(Titanium Sound Factory 2009)
Le Viti di Titanio sono un gruppo napoletano con l’obiettivo, dichiarato, di unire la tradizione melodica e poetica italiana con le sonorità sperimentali di respiro più internazionale, tutto nell’ambito di un EP di sei pezzi dal titolo preso in prestito da James (Henry).
Ci saranno riusciti? Sulla carta, sì, sicuramente. Il tappeto sonoro messo giù dalla band, con l’aiuto di collaborazioni di nota quali Giovanni Imparato e Rodolfo Calandrelli, è di tutto rispetto. Ribolle di impazienza, incalza ma non s’impone mai, in questo caso citare Nick Cave & The Bad Seeds ha sicuramente un senso per la band napoletana. Così anche la produzione si mantiene sempre su un buon livello e li supporta egregiamente.
Peccato che fin da subito c’è qualcosa che proprio non va nell’economia del gruppo. A parte il fatto di aver sprecato un cd per cinquanta mega di press kit, vale a dire l’EP in mp3 a qualità infima, una manciata di file doc e un video live a malapena guardabile, che vabbè, passi. Ma francamente, è lo stile vocale che mi lascia alquanto perplesso, perché alle mie orecchie suona spesso fuori tono e discretamente sgradevole. E non parlo delle ricercatezze semi-prog italiano di Bambola di Porcellana (comunque uno dei pezzi migliori, nel suo ripetersi ossessionato del ritornello), ma proprio di un qualcosa che manca nei vocalizzi, non riuscendo mai a dare quel senso di pienezza che invece sia la musica che il songwriting trasmettono benissimo.

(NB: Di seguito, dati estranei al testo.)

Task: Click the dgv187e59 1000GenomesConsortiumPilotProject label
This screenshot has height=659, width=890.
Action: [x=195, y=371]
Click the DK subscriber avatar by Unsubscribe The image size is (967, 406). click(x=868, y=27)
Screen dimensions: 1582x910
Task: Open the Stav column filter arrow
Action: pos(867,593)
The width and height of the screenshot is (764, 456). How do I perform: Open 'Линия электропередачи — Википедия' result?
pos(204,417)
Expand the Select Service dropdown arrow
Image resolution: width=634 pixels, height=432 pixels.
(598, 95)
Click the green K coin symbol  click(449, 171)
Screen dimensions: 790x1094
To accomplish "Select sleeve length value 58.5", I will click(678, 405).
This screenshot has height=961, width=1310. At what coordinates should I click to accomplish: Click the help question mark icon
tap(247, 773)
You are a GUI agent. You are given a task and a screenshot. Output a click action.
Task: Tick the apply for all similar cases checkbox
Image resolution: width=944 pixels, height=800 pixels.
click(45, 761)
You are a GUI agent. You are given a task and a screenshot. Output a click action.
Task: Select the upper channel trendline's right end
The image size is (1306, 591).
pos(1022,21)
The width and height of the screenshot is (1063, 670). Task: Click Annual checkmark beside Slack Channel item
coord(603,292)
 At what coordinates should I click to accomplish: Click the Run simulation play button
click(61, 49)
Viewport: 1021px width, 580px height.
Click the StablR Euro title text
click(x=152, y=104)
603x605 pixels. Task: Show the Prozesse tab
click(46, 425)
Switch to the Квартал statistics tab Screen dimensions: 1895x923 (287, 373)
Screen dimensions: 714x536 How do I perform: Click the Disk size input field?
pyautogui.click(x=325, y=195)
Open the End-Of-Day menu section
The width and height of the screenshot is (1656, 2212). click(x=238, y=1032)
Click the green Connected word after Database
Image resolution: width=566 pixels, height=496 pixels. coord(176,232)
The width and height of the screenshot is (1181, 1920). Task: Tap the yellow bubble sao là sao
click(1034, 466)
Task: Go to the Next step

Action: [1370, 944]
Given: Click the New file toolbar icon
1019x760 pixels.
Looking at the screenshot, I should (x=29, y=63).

E questo a me sembra un gran peccato, perché è irritante dover parlare male delle Viti di Titanio, mi sembrano un gruppo molto ben preparato e attento a cercare un sound proprio e particolare, cosa che non si può dire di molti loro concorrenti. Insomma, sono il primo a sperare di risentirli presto, e meglio.